→ **ACTIVITY**
Find the line with "Get A Quote Today! (185, 2521)" in the records below. Copy it and every line after it, up to and including the line with "Experiential Marketing (135, 2256)".

-- EXERCISE DATA follows --

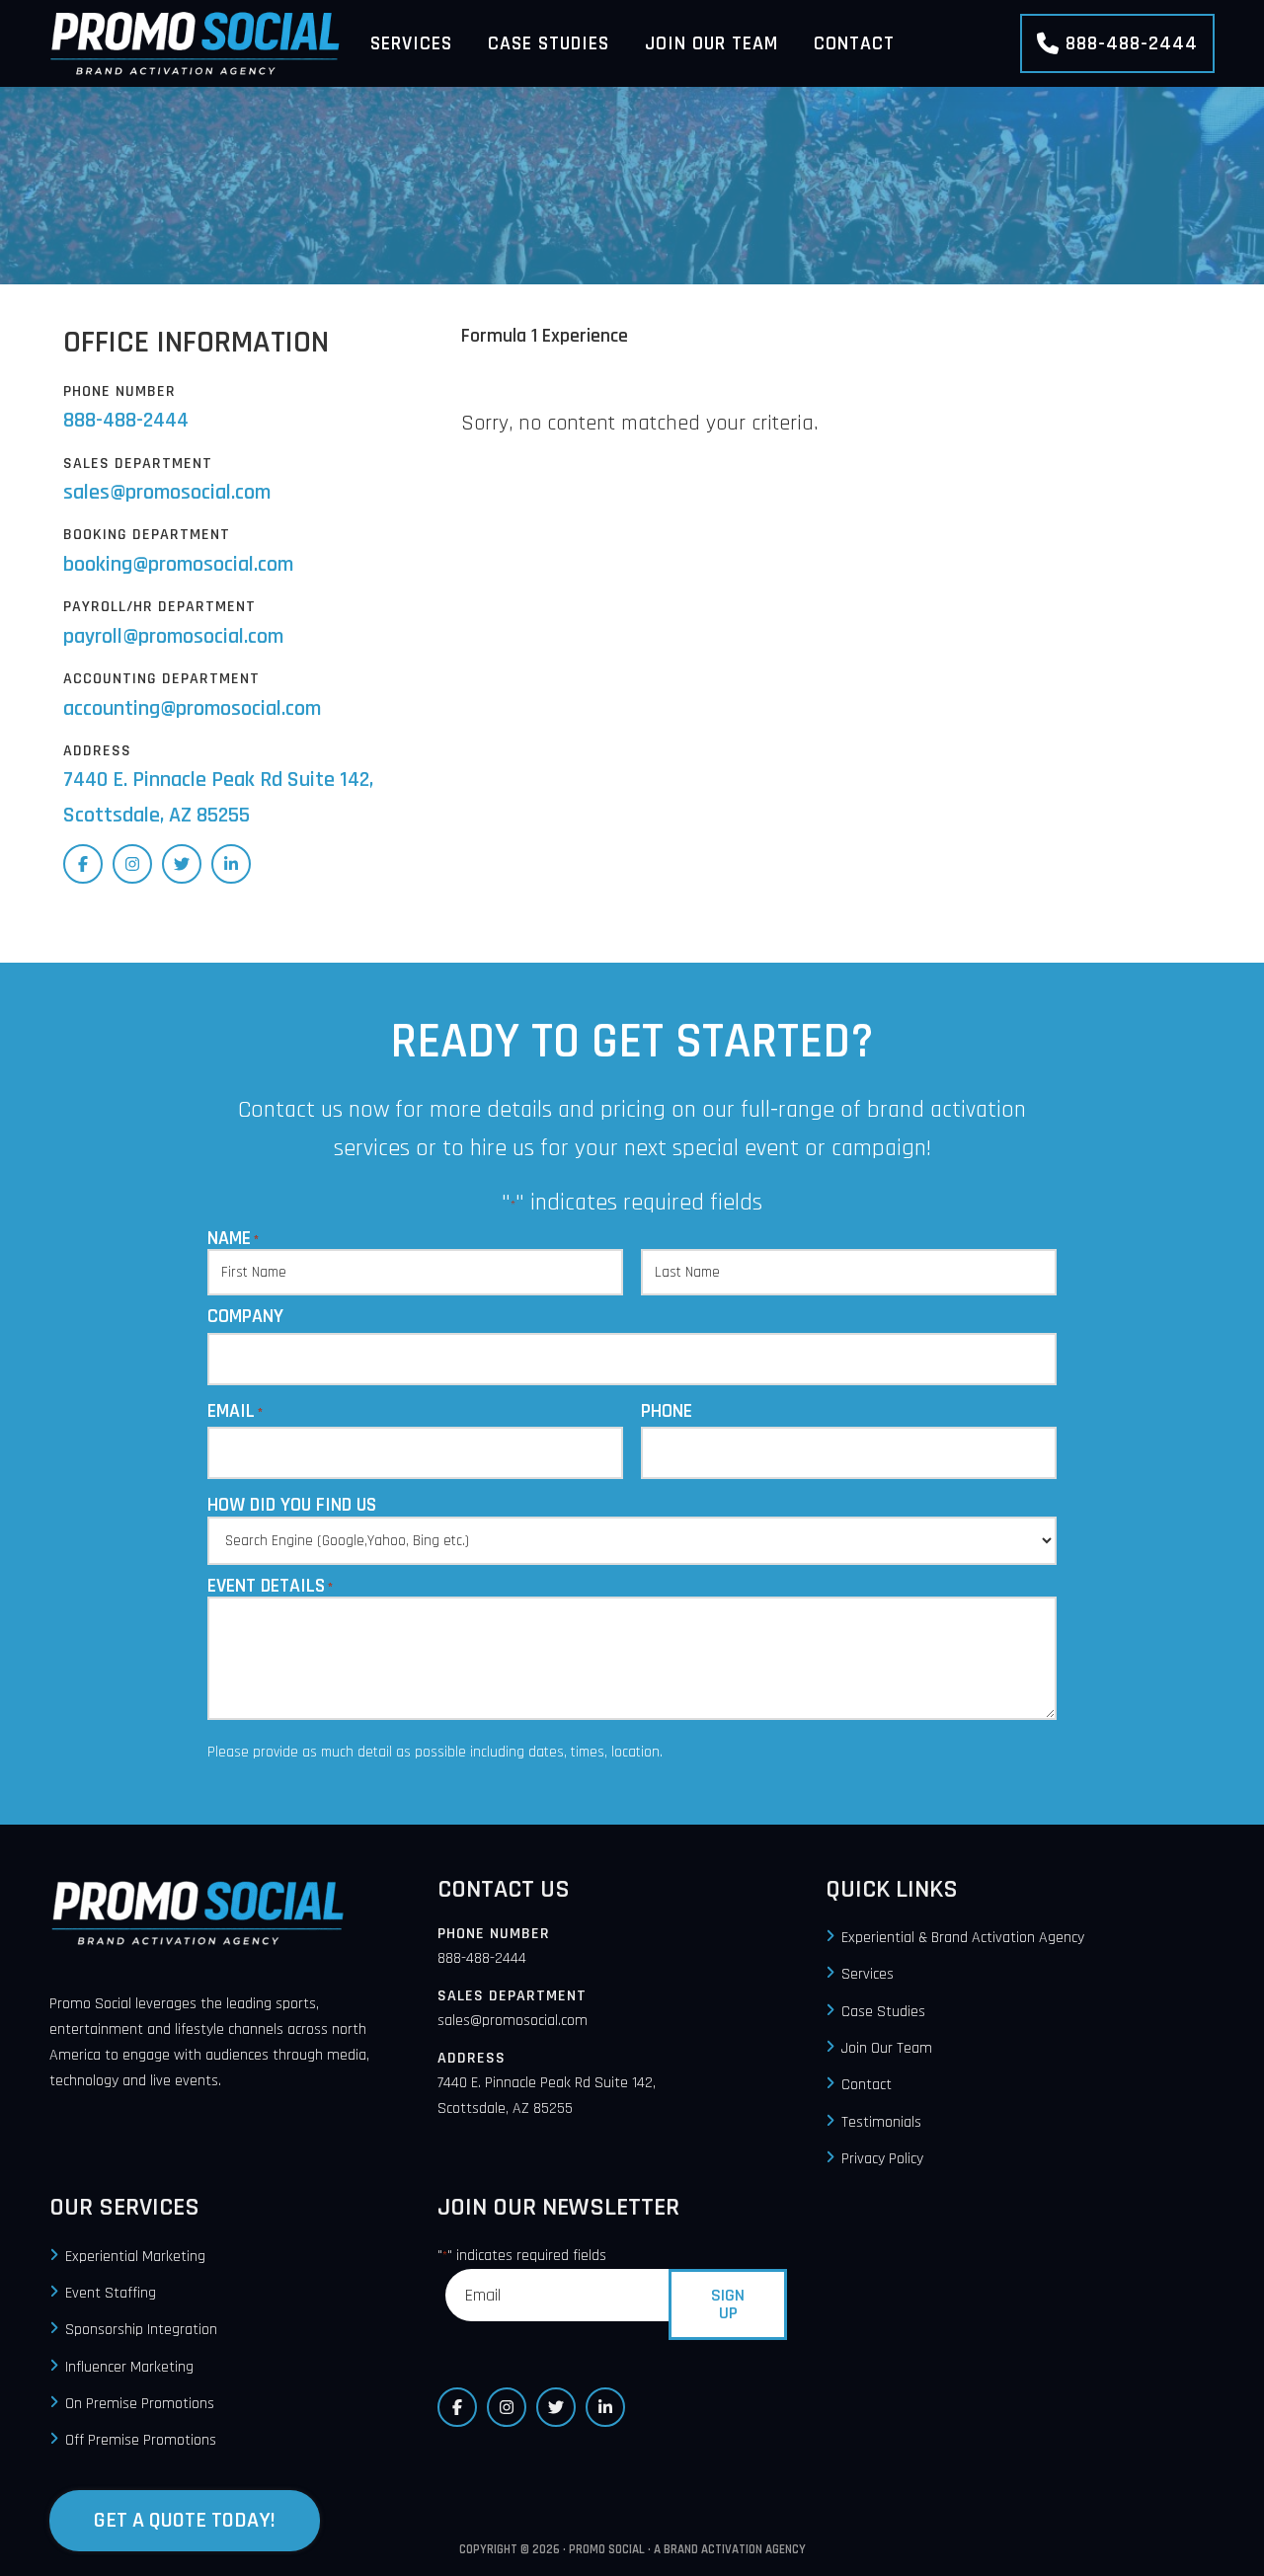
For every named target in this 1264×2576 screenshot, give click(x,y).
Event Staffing (110, 2293)
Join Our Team (886, 2048)
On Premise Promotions (139, 2403)
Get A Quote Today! (185, 2521)
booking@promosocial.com (178, 565)
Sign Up (728, 2304)
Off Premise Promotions (140, 2441)
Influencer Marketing (129, 2367)
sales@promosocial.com (167, 493)
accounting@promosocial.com (192, 709)
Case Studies (883, 2011)
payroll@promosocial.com (173, 637)
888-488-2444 (1132, 43)
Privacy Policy (882, 2158)
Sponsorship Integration (141, 2330)
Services (867, 1975)
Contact (866, 2085)
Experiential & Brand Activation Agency (962, 1937)
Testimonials (881, 2122)
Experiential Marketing (135, 2256)
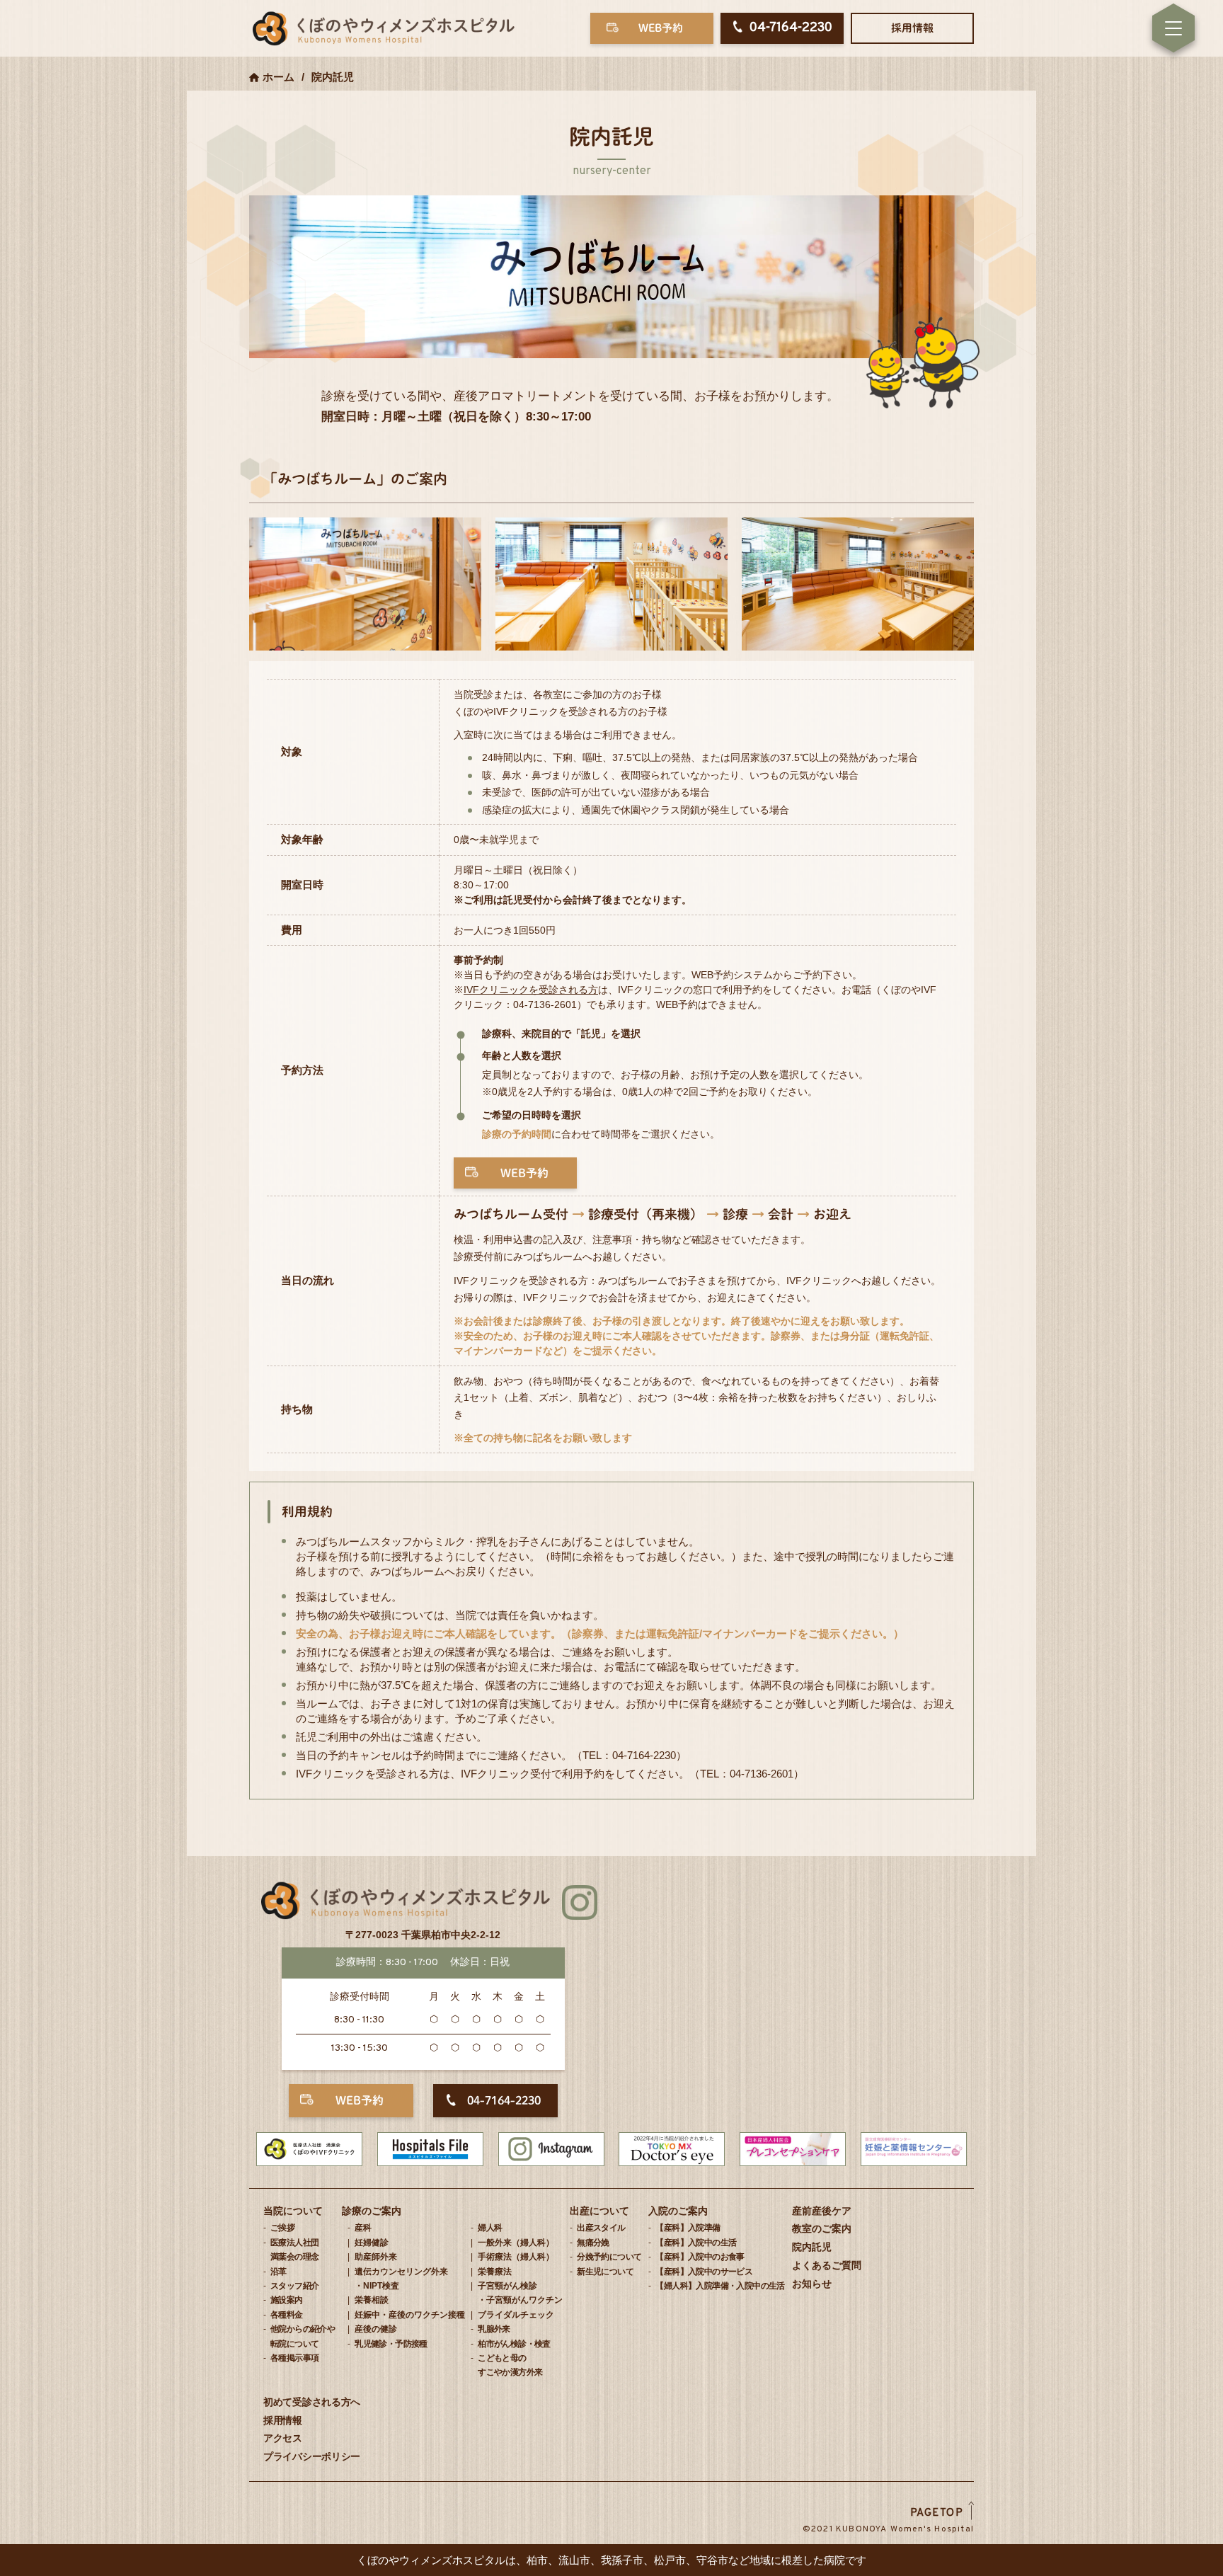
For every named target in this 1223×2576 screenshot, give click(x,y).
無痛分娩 (593, 2243)
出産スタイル (601, 2228)
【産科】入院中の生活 (695, 2243)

-- EXERCISE DATA concluded --

→ **FINISHED TASK**
Get A Quote Today! (185, 2521)
booking@promosocial.com (178, 565)
Sign Up (728, 2304)
Off Premise Promotions (140, 2441)
Influencer Marketing (129, 2367)
sales@promosocial.com (167, 493)
accounting@promosocial.com (192, 709)
Case Studies (883, 2011)
payroll@promosocial.com (173, 637)
888-488-2444 (1132, 43)
Privacy Policy (882, 2158)
Sponsorship Integration (141, 2330)
Services (867, 1975)
Contact (866, 2085)
Experiential & Brand Activation Agency (962, 1937)
Testimonials (881, 2122)
Experiential Marketing (135, 2256)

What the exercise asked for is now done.